Also friends were putting me in touch with people getting into the industry to give them advice on how to go about it successfully. Again flattered but considering I was scared to death of loosing the job the first month, I did not feel qualified to give anyone advice.
Additionally, my path was not easy and this journey is far from over. I still have a ton to learn and I have many days at work where I feel like I know nothing. Again thankfully many in my community have shared those experiences with me, and I know this is typical. Hell one of the senior guys at work was saying he has those days still all the time. That’s the best and worst part about this. Everything keeps changing so it can keep you constantly humble but also challenge you a ton to learn.
For those getting into the space (I heard from a number of you this summer), I highly encourage jumping in. What I have been sharing is that a bootcamp may or may not be the right experience for you. There were people I know who did not get a lot out of Hackbright or Zipfian as much as I know people who did. The approach, people, experience or whatever just didn’t work for some.

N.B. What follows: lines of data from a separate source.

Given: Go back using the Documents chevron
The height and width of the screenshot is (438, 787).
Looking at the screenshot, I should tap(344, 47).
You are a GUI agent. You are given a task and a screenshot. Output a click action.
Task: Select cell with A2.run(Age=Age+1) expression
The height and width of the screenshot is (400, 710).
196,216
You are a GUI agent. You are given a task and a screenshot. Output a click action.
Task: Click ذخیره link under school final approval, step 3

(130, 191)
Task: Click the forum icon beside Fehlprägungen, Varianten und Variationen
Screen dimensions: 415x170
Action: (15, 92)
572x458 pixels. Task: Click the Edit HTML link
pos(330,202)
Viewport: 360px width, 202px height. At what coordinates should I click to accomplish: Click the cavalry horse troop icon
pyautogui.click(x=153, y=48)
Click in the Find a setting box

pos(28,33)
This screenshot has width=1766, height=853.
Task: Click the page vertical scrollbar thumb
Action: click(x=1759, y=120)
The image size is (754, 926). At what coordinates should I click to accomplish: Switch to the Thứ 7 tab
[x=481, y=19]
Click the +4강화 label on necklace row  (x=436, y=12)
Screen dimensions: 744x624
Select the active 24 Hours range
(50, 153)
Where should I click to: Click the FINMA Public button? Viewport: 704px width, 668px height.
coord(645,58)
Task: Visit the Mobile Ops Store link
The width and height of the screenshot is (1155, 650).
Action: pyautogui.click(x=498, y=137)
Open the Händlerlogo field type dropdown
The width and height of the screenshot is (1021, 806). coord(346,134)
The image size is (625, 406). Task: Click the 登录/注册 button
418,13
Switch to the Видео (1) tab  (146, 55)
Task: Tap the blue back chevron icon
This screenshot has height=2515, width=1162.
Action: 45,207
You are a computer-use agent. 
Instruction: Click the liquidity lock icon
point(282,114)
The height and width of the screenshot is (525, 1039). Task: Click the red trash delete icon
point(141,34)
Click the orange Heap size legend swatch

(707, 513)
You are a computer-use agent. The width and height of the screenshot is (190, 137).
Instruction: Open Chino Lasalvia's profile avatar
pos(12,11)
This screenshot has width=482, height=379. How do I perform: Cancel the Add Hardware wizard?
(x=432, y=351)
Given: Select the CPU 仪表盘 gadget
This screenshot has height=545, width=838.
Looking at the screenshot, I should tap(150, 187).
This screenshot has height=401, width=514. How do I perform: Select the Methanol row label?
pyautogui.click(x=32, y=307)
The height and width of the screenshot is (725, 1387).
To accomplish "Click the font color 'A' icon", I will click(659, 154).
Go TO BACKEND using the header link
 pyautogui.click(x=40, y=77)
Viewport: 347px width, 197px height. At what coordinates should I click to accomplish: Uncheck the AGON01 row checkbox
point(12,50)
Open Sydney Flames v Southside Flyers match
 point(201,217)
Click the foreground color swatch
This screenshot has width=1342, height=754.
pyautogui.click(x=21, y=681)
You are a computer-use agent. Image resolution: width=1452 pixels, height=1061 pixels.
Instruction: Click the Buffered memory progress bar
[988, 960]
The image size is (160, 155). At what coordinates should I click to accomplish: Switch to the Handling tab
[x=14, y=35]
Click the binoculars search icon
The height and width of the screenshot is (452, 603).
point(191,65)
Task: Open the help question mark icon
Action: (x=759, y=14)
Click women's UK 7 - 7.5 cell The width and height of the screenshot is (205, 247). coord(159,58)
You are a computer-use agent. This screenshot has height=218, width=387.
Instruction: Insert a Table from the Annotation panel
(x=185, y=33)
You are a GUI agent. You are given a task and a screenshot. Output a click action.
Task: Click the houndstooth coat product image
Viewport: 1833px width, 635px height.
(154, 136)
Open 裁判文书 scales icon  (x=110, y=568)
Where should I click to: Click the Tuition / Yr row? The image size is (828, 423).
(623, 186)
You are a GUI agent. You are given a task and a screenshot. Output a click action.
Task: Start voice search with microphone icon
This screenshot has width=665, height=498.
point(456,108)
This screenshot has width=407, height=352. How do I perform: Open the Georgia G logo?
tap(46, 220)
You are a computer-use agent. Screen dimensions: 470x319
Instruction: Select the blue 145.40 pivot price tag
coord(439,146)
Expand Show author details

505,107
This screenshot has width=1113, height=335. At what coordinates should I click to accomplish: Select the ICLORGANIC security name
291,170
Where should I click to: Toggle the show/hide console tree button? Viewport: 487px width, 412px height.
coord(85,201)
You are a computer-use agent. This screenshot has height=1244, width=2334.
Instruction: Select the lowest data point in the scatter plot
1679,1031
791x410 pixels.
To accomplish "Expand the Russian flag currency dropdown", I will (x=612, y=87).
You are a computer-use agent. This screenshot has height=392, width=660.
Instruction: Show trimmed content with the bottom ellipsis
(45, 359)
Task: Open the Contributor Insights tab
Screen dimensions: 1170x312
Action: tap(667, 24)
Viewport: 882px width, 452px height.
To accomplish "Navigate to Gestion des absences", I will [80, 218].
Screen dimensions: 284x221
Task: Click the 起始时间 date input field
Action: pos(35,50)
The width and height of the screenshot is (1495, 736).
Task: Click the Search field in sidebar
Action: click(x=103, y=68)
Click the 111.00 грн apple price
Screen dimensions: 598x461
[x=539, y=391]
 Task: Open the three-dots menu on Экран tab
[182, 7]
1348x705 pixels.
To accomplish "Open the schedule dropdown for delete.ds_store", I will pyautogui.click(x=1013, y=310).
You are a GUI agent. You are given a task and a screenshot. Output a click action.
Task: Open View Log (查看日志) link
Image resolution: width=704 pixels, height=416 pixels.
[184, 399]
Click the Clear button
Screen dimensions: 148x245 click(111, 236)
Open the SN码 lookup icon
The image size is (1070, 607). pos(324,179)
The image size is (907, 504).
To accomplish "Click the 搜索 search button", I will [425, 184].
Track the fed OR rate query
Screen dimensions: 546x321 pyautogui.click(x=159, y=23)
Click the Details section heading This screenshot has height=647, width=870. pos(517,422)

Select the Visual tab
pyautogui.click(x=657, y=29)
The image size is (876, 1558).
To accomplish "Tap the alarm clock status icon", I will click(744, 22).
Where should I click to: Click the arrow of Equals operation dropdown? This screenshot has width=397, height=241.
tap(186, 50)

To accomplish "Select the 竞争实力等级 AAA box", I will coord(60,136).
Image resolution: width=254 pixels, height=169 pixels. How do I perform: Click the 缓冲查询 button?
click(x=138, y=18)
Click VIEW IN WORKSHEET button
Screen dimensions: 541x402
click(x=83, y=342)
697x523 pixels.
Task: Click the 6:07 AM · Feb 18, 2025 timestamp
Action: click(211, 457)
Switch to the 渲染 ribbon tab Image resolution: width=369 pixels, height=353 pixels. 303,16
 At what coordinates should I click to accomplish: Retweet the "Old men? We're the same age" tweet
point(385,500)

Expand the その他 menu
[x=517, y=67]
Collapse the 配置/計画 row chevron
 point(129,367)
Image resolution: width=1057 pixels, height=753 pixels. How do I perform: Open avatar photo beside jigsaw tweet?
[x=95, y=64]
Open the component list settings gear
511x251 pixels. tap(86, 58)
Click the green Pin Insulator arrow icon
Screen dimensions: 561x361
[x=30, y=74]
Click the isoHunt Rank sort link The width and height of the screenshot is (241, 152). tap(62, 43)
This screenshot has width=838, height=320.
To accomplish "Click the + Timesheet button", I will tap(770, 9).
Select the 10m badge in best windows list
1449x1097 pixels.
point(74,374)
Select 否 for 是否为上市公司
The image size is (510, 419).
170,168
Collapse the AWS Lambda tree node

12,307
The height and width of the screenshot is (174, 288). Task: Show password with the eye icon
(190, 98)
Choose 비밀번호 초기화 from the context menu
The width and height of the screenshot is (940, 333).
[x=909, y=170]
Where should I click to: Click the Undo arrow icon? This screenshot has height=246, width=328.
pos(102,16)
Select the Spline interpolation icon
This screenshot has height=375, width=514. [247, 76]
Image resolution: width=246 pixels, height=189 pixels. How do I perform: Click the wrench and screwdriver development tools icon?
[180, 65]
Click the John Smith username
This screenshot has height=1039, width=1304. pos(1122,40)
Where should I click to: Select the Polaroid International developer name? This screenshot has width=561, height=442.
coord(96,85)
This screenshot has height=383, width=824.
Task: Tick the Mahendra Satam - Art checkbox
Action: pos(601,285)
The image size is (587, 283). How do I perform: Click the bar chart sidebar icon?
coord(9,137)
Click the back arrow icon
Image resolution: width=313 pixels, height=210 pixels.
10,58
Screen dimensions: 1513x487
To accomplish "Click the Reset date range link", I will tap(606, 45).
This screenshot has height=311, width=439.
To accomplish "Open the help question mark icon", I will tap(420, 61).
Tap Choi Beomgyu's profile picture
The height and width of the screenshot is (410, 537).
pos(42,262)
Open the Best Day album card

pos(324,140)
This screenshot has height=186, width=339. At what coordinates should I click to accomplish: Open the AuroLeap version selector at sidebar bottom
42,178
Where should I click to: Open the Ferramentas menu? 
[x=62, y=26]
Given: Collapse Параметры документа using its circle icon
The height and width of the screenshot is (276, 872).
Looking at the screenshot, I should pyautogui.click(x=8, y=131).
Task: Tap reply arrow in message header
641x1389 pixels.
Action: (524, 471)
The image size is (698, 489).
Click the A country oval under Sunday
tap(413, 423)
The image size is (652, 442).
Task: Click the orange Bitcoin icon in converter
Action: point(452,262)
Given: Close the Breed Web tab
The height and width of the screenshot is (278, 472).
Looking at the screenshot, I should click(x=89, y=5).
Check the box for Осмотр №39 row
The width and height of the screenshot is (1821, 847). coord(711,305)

I can’t tell you to quit your job and take the risk because I don’t know what is best for you. And I don’t know the hiring stats beyond, it is definitely not 100% hiring rate into the field after those programs. I think anyone who survives those programs should get hired because of the rigor and determination required to sustain through them. Still companies are selective and will do the best for themselves by hiring for talent and fit. You probably won’t like all the people in your class, and may even hate a few. The job search process for you could be almost a year after you are done, maybe more. You could find this is not a field you want to get into. All of these things I’ve seen happen because the bootcamp process is not a gold ticket or a promise of success for everyone.
You make that success for yourself. If you decide to do these programs or whatever approach you take to get into the industry, make sure to own it. It is your responsibility and no one else’s to make you successful. You can have expectations for education you pay for to a point. Still the one who is going to be most concerned for what’s best for you is you and that is not going to change no matter where you go or how much you pay to get into something. You really have to make sure that you show up to whatever you try to do, be willing to participate, thankful for the help you receive in whatever form it comes, constantly look inward on what you can do to improve, try not to compare to others and fight to overcome any internal ego issues that may battle against you.
Get clear on why you are getting into data science and/or engineering. Different reasons can determine the best path for you too. I’m here because the challenge and constant learning makes me feel alive and I love it as much as it frustrates me. I seek opportunities that make sense for what I want to get out of the space and I’m constantly re-centering on what I need and want to learn as I get clearer on what the space is about. You don’t have to have those reasons to get into it. Just be honest with yourself on why you want to be in data science and engineering and what you expect from it. And be open and ready for the fact that whatever you expect will not be what you get. It may be very close or very far off.
I want to see more people working in engineering and data science because it’s definitely needed and there are a lot of people who feel like I do. We are willing to help make the path more accessible. Still it is really on you to figure out what is best for you and then fight for it.
Blog Next Steps
I have learned so much in the last three months and there are many times I’ve thought, I should write a post about it. Reality is this site has become a lower priority while getting up to speed on work and getting a lot clearer on where I want to focus my studies. I’ve also tried to get some level of sanity back into my non-work life. I will try to make time again for posts but its tbd on frequency. Thanks for all those who have been reading so far and sending me great feedback. Seriously, much appreciated.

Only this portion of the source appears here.